A business angel is someone who privately invests in early-stage companies, with money straight from their own pocket
Jane is currently CEO at her latest startup, Teclo Networks. She is an experienced tech entrepreneur and her journey goes back to 1998. Since then, she has built a portfolio of investments and companies that is rather impressive. Some of the more known cases are Bluetail, Klarna and LensWay.
Martin hails from a background as an IT-entrepreneur and investor, and has since 2006 invested in a number of IT/media companies in Sweden, the US and India. Some of the Swedish investments include Mostphotos, Rabble and Scrive, where Martin also serves as a board member.
Here is a summary from the lunch meetup.
Enjoy building companies
To invest in early-stage startups equals a large risk, and the investor can potentially end up empty-handed. According to both Martin and Jane, it’s worth taking that risk. They believe it is important, and a real pleasure, to share their expertise as serial entrepreneurs, and help companies to scale early. Angel investors usually have a deep passion for building companies, and have a lot to offer younger entrepreneurs – especially in the initial stages of a business.
“I know I’m most helpful in the early stages of a startup, before the team grows bigger than 50-60 people,” Jane said.
Martin is an active investor, and on a weekly basis he meets up with the companies as well as has regular follow-ups. “I want to steer them away from doing the same mistakes I once did, and be close to my companies,” Martin said.

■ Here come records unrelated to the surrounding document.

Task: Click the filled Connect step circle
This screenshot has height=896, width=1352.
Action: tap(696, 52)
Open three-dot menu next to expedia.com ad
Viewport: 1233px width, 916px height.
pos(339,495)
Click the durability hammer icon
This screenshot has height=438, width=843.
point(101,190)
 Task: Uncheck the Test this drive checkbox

Martin and Jane pinpointed business angels’ critical role in the eco system of startups, which is to support the companies with both funding and coaching when they might require expertise the most, and before they attract capital from larger VC firms.
Study before the official test
So how do you go about attracting a private investor? Well, there’s no straight answer to that.
“It’s vital to know who you’re approaching. What type of business has this person invested in earlier? Why is your company relevant to them?” Jane advised. She really emphasized the importance to identify the weaknesses within the team, and look for an investor who represents those skills.
“Make sure that you accept the right people into the company, who share your values and future ambition,” Martin urged.
For Martin, it is essential that the entrepreneur presents an idea of a vision of the business, and in what direction the business will head in the next few years. You need to have a vision to become a leader. Structure is key, and also to show a sense of urgency combined with a lot of optimism.
“You need to find the perfect match”
At the end of the day, it’s all about how you connect. Martin and Jane could not stress enough how central the connection is between the two parties.
“You need to find the perfect match. A business angel is a key player, it has to be a brilliant fit,” said Jane.
It is worth to keep in mind that this person will be with you for a long time ahead. And, of course, by targeting the right kind of investor, identify exactly what you want to get out of it and what skill-gap the investor could fill, there’s a greater chance of finding that perfect match.
Thanks Jane and Martin for spending this Monday lunch hour with us!